Uma pergunta infalível do questionário da fila é sobre o sexo do bebê – é menino ou menina? Se você ainda não sabe, prepare-se para a loteria gestacional, que serve para entreter toda a fila e muitas vezes até a operadora de caixa. Se a barriga é arredondada, é menina; se é pontuda, menino. Uns acham que a sua se encaixa no primeiro caso, outros, no segundo. São feitas as apostas, que jamais serão conferidas, uma vez que você provavelmente não verá qualquer daquelas pessoas outra vez. Mas assim o tempo passa e você até acaba achando que a fila andou mais rápido que as outras mesmo. Deve ser esse, o segredo.

A gorda e a magra

O melhor da gravidez é o paparico. E o pior também.
Quando uma mulher se descobre grávida, um mundo de atenções se abre para ela. Tem a preferência à mesa, os horários de sua fome são religiosamente respeitados, pode repetir a sobremesa sem culpa ou constrangimento e ainda é incentivada a comer mais. Se você engorda, porém, todos alertam sobre a dificuldade de perder peso após o parto, sobre os perigos da hipertensão e as conseqüências da má circulação sanguínea.
Todos se acham no direito de dar conselhos sobre alimentação e saúde, dicas que incluem mitos inquestionáveis e lendas que passam de mãe para filha desde que o mundo é mundo.
Você deve comer frutas e verduras, cortar alimentos gordurosos, frituras e molhos, deve tomar muita água e sucos de frutas, recusar refrigerantes e não abusar dos doces, por causa do diabetes gestacional. Mas se ao seguir esses conselhos você emagrece, dizem que está abatida; que não terá forças para o parto; que vai causar desnutrição ao feto; uma anemia grave ou quem sabe até má-formação do cérebro da criança.
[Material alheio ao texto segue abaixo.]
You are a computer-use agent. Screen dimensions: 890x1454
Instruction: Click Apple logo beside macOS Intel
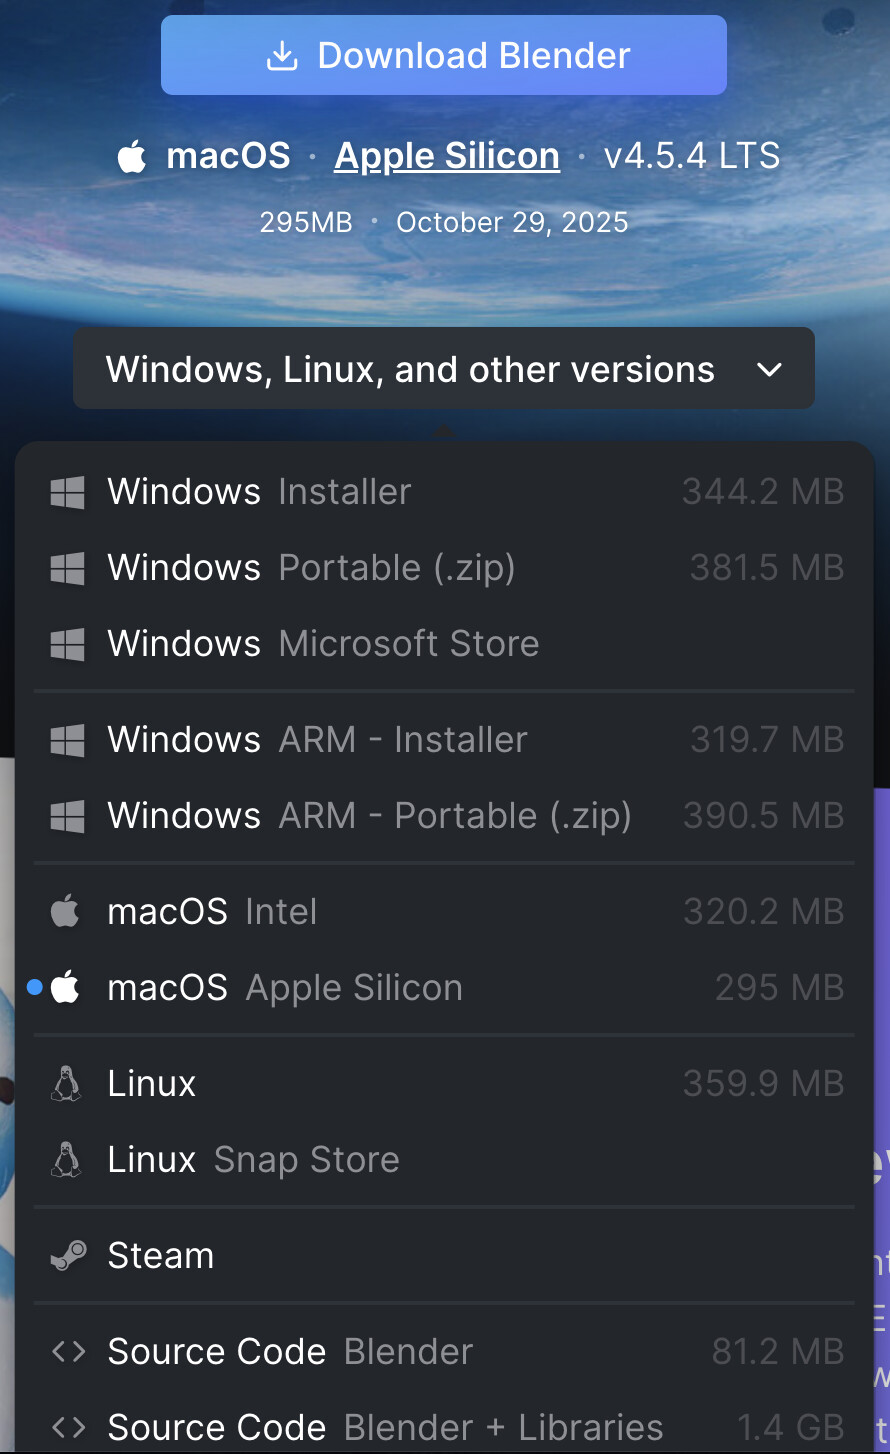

Agradar a todos, já se sabe, não é possível. À grávida cabe administrar tudo com classe e ir “empurrando com a barriga” até chegar ao fim o período. Em último caso, uma saída pode ser mentir sobre o peso original, de acordo com a ocasião. Esse foi meu truque que mais deu certo:
Para quem me achava gorda, eu dizia que, ao engravidar, já estava bem acima do peso por isso o excesso agora. Para os que me achavam magra, contestava com números falsos, “engordei uns 10 quilos, não pode ser tudo da criança, não é?” e acrescentava “ que sou muito alta, dá uma falsa impressão”. As baixinhas podem usar esse truque ao contrário, dizendo que estavam magras demais antes e que parecem gordas por serem baixas. E não esqueça, o que importa mesmo é o que diz o obstetra. De preferência consulte um só, para evitar contradições.